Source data
○ ○ ○ ○

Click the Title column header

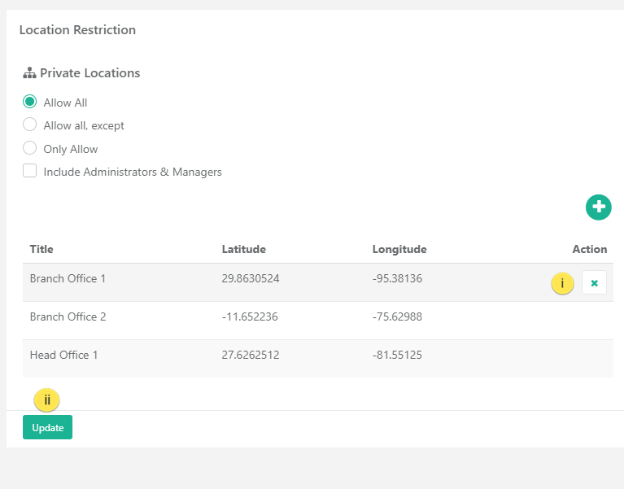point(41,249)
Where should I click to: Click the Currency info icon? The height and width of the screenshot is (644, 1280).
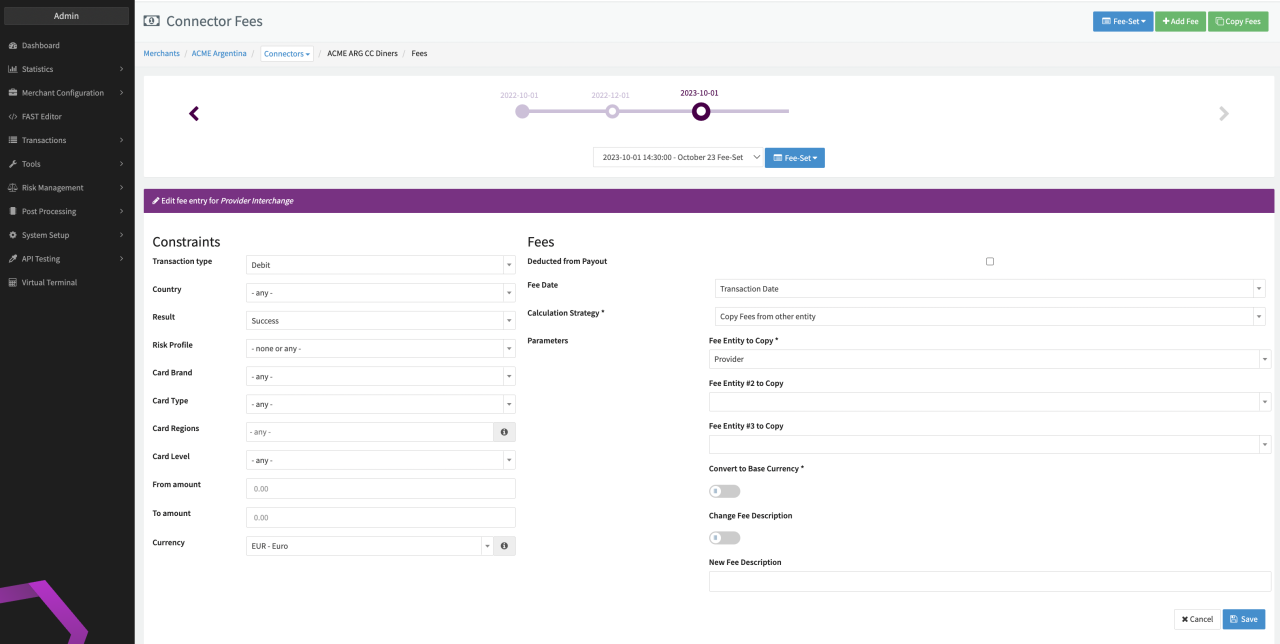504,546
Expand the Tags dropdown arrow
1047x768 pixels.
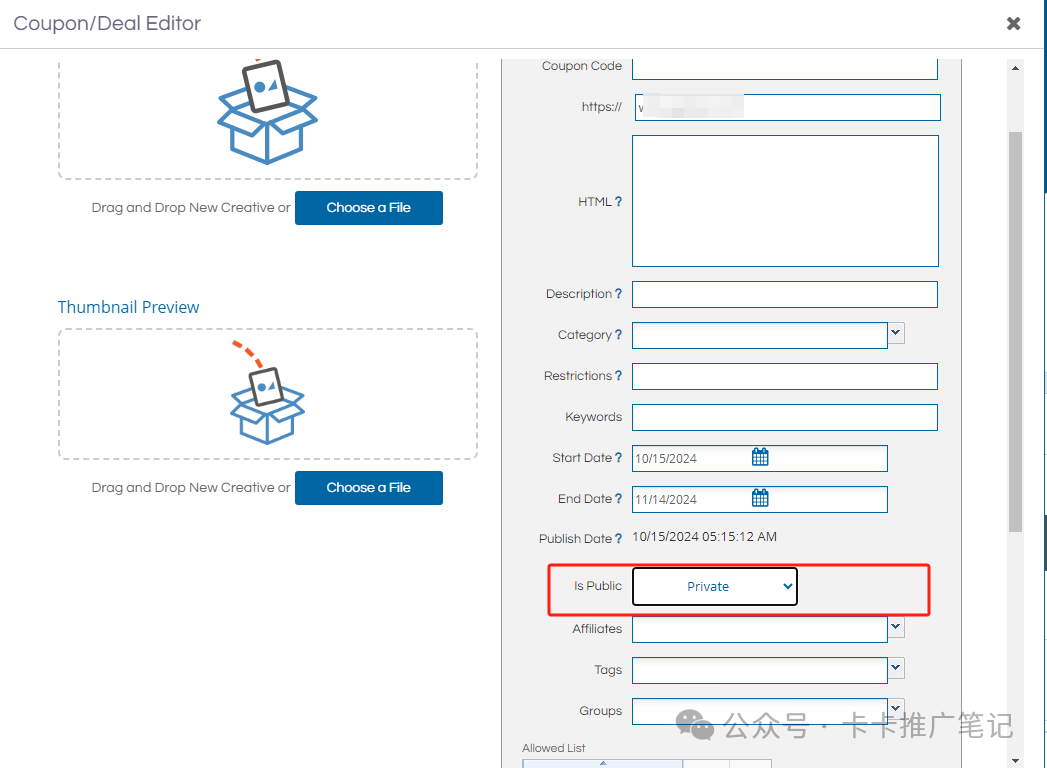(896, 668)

○ ○ ○ ○

What the exercise asks → All of the records above are to be printed exactly, with every picture omitted.

Response →
Click the Title column header

point(41,249)
Where should I click to: Click the Currency info icon? The height and width of the screenshot is (644, 1280).
504,546
Expand the Tags dropdown arrow
1047x768 pixels.
(896, 668)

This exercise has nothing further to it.